There's a lot of the old natural mystic flowing through David Kirton's music, but the music created by the Baja artist is a new kind of reggae. Based in the roots style of Bob Marley and Jimmy Cliff, Kirton has drawn from Spanish influences and world beats for his concoction of reggae, island and pop.
Born and raised on the tiny eastern Carribbean island of Barbados, Kirton went to England in the mid-'80s to train as an audio engineer. That time spent in the urban wilds of London, at a time when dancehall, dub and reggae were taking over the club scene, helped to shape Kirton's modern view of old-school island music. With a respect for the old masters that is inherent in Rastafarian culture, Kirton began to develop a new brand of roots-rock. His first album, 1999's Stranger, reflects Kirton's musical history through the traditional reggae bounce and hopeful, spiritual lyrics. Lovers rock, a major influence, also grooves heavily throughout Stranger and Kirton's subsequent albums.

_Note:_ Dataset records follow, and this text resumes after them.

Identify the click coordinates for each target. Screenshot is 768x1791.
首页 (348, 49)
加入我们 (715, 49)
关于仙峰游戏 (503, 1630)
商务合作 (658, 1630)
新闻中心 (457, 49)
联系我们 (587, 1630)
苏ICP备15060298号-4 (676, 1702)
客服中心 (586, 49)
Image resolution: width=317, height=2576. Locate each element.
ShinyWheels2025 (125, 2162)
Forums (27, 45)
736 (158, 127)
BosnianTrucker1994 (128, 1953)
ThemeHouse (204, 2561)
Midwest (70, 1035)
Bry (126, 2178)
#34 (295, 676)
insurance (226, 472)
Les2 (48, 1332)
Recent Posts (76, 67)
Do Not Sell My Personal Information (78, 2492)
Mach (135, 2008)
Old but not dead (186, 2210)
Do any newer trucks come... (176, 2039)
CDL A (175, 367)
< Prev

All of these tropical inspirations and northern instrumentations give birth to a fresh, up-to-date roots melody that, without someone like Kirton at the helm, might crash on the reef already inhabited by UB40. But Kirton keeps in the forefront the realistic, honest and bare-breasted humanity of true reggae music, and his reverent rhythms, lyrics and inflection pay homage to those in the past while providing a floor plan for those to come. It's new, and it is different, but it will still make you groove and praise.